__Material to process__:
==================================================

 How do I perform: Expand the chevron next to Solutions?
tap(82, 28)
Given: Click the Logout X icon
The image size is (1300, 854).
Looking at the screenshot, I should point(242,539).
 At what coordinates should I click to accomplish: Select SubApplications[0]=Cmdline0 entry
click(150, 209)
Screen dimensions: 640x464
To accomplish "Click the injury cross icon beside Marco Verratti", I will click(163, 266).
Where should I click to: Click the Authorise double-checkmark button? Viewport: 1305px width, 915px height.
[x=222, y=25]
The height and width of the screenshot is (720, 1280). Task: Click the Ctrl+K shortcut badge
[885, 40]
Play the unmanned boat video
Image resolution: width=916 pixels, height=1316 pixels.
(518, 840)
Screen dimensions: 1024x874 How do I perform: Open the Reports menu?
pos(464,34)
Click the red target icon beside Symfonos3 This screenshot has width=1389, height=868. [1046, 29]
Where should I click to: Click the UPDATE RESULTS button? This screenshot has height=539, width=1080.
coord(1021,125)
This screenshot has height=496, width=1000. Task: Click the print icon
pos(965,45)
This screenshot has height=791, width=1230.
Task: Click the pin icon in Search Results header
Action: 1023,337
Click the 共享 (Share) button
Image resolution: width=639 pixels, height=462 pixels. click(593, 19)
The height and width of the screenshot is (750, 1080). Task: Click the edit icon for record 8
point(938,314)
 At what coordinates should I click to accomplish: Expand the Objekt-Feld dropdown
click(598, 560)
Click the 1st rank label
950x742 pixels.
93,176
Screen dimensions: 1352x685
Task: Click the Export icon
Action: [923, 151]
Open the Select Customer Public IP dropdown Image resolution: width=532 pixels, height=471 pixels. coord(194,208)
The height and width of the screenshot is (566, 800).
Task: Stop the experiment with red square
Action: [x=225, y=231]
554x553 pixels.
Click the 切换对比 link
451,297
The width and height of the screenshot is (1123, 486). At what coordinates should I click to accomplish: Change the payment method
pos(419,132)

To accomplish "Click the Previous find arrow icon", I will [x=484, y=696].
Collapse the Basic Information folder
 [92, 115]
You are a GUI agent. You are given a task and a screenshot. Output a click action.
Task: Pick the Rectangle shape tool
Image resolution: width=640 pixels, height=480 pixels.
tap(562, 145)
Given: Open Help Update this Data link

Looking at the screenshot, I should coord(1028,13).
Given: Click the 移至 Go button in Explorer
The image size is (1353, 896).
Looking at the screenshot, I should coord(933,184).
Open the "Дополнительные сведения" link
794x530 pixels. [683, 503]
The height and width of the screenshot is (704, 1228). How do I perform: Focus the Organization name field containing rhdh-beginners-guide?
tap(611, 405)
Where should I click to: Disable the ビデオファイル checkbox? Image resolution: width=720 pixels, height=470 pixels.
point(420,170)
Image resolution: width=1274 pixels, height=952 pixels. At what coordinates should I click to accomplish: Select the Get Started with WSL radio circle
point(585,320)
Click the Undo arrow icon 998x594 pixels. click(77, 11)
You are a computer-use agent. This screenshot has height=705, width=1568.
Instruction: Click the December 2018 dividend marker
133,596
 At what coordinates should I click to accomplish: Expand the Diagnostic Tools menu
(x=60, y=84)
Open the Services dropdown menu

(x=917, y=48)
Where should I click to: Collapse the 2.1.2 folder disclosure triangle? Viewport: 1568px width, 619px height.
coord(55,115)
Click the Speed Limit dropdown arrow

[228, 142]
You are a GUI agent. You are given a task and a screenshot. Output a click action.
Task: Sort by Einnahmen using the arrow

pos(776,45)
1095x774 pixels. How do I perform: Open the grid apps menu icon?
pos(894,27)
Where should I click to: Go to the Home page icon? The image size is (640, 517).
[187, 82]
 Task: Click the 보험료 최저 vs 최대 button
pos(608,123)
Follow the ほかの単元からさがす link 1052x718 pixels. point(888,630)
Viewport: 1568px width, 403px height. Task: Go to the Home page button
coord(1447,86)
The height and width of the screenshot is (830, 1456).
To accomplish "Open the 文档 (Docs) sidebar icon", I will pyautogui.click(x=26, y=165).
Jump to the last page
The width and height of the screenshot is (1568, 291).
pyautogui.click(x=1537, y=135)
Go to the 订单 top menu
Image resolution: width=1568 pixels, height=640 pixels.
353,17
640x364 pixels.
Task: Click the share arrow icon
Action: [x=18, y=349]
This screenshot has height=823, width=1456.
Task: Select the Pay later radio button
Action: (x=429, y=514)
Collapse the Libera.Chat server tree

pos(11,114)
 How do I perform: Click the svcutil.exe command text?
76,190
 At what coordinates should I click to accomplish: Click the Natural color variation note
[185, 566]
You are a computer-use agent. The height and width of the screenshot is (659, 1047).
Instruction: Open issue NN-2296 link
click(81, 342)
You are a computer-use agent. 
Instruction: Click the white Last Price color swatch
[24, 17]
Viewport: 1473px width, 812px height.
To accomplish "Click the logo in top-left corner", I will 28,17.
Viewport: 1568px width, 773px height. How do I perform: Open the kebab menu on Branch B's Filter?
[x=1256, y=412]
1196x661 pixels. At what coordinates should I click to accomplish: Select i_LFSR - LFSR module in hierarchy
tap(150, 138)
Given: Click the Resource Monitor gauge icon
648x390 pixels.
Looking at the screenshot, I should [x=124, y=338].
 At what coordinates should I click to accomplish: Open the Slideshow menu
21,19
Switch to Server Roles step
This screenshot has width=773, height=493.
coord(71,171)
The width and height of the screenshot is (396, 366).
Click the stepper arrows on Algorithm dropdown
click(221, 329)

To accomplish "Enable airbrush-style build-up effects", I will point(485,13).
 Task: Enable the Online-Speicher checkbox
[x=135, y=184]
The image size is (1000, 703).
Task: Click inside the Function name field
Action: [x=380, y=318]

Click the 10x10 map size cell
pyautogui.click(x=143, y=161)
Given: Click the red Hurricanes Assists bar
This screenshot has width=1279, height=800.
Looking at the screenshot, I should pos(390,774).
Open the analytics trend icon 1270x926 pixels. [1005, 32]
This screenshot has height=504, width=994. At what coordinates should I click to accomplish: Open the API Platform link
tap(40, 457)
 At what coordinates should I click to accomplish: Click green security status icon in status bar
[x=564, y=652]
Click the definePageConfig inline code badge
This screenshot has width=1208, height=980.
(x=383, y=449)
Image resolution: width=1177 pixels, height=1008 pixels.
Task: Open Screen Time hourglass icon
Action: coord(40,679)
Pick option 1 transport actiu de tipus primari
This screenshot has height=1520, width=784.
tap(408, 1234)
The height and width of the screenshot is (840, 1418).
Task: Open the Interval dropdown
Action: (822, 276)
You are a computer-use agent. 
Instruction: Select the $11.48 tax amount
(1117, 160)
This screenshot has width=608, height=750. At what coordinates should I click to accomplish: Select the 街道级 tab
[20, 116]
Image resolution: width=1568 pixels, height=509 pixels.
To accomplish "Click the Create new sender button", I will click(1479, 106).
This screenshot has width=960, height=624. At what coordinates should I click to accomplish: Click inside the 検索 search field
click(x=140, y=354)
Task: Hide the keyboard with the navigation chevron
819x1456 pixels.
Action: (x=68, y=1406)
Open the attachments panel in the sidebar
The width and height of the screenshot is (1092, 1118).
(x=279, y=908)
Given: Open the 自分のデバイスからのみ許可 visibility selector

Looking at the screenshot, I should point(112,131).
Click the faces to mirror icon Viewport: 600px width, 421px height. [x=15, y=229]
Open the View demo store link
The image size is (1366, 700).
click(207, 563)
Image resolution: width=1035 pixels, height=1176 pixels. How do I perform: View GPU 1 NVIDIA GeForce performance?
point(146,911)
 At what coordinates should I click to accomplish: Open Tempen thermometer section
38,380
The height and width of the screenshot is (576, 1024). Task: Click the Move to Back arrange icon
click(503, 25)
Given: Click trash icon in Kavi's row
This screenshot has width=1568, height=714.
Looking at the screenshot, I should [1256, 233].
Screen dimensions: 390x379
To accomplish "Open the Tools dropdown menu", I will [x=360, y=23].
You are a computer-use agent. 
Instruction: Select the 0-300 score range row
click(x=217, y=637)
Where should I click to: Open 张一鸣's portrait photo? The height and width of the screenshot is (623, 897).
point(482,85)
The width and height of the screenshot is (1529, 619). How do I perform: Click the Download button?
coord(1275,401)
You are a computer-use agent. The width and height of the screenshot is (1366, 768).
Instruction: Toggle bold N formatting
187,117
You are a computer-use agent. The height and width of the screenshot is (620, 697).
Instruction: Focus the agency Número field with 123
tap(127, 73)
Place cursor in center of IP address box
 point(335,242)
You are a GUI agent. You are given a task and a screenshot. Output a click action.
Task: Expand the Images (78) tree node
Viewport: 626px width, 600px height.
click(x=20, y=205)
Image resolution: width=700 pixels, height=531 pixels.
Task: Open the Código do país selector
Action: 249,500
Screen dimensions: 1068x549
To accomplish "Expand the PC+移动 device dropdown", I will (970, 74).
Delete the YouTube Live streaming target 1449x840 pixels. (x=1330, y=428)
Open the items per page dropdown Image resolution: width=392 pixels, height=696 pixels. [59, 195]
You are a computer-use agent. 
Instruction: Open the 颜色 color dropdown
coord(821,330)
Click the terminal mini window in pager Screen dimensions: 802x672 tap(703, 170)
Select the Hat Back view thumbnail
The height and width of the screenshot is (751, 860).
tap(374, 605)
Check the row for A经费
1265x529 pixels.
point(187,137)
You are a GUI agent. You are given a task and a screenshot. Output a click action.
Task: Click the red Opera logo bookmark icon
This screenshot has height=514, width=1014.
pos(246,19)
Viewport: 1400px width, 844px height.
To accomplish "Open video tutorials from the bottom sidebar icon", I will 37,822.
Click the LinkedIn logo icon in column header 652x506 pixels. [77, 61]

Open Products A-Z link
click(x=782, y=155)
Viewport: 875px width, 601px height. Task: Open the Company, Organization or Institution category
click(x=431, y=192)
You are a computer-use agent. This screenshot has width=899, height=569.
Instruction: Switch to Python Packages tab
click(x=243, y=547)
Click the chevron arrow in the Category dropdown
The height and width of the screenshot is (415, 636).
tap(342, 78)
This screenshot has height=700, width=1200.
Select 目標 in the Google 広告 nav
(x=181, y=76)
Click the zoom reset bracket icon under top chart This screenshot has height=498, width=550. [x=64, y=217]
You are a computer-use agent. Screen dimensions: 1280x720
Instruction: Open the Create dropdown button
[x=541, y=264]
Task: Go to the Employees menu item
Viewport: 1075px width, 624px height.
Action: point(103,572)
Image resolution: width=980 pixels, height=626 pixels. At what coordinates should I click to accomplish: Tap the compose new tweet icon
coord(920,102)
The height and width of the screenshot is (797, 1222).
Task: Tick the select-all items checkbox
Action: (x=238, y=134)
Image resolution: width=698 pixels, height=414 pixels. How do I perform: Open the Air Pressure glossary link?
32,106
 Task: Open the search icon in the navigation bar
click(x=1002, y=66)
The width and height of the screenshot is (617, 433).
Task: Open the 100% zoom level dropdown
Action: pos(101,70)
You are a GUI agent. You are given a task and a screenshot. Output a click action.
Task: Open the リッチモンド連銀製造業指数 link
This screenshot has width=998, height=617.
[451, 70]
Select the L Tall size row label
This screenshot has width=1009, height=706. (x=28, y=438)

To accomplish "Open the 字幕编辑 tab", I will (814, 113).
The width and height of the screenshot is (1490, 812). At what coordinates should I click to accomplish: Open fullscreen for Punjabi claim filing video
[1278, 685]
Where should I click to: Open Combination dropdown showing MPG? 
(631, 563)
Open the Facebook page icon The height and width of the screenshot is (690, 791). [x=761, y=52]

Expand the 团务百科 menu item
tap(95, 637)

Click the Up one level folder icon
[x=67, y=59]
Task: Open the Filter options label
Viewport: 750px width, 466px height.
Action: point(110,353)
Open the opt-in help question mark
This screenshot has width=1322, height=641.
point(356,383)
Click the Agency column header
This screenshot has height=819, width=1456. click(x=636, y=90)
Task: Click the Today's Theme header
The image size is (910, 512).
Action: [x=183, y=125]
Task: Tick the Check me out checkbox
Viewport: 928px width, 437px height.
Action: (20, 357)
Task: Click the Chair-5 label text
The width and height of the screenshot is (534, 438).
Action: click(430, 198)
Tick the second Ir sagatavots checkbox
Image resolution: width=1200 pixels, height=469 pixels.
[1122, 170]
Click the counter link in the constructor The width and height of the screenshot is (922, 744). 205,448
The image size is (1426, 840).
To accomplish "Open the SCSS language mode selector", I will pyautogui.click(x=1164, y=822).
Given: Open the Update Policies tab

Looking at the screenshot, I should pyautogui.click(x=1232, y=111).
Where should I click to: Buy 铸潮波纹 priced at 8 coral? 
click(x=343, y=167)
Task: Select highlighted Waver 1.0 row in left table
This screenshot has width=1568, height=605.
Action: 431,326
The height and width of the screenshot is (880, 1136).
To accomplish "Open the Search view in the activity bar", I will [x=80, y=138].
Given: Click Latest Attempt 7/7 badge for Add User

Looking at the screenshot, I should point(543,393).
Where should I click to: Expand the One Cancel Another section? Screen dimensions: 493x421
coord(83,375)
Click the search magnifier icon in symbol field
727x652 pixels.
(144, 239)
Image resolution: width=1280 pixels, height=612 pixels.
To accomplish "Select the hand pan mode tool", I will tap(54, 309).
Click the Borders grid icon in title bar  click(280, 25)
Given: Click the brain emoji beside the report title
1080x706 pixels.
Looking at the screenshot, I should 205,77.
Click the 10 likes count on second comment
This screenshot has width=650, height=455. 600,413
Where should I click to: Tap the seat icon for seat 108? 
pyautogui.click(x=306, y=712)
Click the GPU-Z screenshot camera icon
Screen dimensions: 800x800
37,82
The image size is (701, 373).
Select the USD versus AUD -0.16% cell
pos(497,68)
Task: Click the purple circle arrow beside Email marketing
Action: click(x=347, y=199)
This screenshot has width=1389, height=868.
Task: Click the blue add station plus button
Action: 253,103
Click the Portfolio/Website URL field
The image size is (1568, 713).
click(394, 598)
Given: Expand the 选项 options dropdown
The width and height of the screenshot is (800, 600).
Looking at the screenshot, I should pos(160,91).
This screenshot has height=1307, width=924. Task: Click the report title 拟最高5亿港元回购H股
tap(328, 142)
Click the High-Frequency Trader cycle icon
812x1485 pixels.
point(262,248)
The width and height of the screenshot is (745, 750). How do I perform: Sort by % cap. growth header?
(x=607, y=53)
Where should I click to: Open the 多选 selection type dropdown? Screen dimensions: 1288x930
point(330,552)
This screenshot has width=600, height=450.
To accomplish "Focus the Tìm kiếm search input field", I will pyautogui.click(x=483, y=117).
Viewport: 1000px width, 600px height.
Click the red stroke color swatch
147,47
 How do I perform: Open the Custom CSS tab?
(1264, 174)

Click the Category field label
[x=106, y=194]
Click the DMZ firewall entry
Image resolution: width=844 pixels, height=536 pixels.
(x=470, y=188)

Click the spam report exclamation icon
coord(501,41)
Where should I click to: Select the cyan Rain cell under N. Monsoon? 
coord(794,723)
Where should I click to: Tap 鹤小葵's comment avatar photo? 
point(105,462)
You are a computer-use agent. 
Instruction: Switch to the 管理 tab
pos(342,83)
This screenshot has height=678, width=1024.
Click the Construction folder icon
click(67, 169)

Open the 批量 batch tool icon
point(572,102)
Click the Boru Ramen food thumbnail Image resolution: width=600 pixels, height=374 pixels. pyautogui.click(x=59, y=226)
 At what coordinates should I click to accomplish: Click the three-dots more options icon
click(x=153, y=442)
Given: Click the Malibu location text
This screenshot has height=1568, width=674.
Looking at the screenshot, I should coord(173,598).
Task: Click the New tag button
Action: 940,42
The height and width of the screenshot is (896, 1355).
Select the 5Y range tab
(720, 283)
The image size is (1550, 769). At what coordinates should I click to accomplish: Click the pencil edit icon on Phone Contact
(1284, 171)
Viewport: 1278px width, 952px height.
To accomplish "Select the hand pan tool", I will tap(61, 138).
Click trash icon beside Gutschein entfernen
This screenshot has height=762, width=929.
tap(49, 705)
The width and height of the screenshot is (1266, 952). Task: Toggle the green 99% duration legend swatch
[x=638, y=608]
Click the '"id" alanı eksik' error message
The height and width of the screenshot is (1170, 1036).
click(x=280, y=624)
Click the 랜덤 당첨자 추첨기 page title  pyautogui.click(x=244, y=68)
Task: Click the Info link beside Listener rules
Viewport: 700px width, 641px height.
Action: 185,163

==================================================

__Try it__: The listing above holds a line with "Task: Go to the Employees menu item" and a line with "Task: Open the Filter options label". Print the stretch from the first through the second, exactly and alone.

__Solution__:
Task: Go to the Employees menu item
Viewport: 1075px width, 624px height.
Action: point(103,572)
Image resolution: width=980 pixels, height=626 pixels. At what coordinates should I click to accomplish: Tap the compose new tweet icon
coord(920,102)
The height and width of the screenshot is (797, 1222).
Task: Tick the select-all items checkbox
Action: (x=238, y=134)
Image resolution: width=698 pixels, height=414 pixels. How do I perform: Open the Air Pressure glossary link?
32,106
 Task: Open the search icon in the navigation bar
click(x=1002, y=66)
The width and height of the screenshot is (617, 433).
Task: Open the 100% zoom level dropdown
Action: pos(101,70)
You are a GUI agent. You are given a task and a screenshot. Output a click action.
Task: Open the リッチモンド連銀製造業指数 link
This screenshot has width=998, height=617.
[451, 70]
Select the L Tall size row label
This screenshot has width=1009, height=706. (x=28, y=438)

To accomplish "Open the 字幕编辑 tab", I will (814, 113).
The width and height of the screenshot is (1490, 812). At what coordinates should I click to accomplish: Open fullscreen for Punjabi claim filing video
[1278, 685]
Where should I click to: Open Combination dropdown showing MPG? 
(631, 563)
Open the Facebook page icon The height and width of the screenshot is (690, 791). [x=761, y=52]

Expand the 团务百科 menu item
tap(95, 637)

Click the Up one level folder icon
[x=67, y=59]
Task: Open the Filter options label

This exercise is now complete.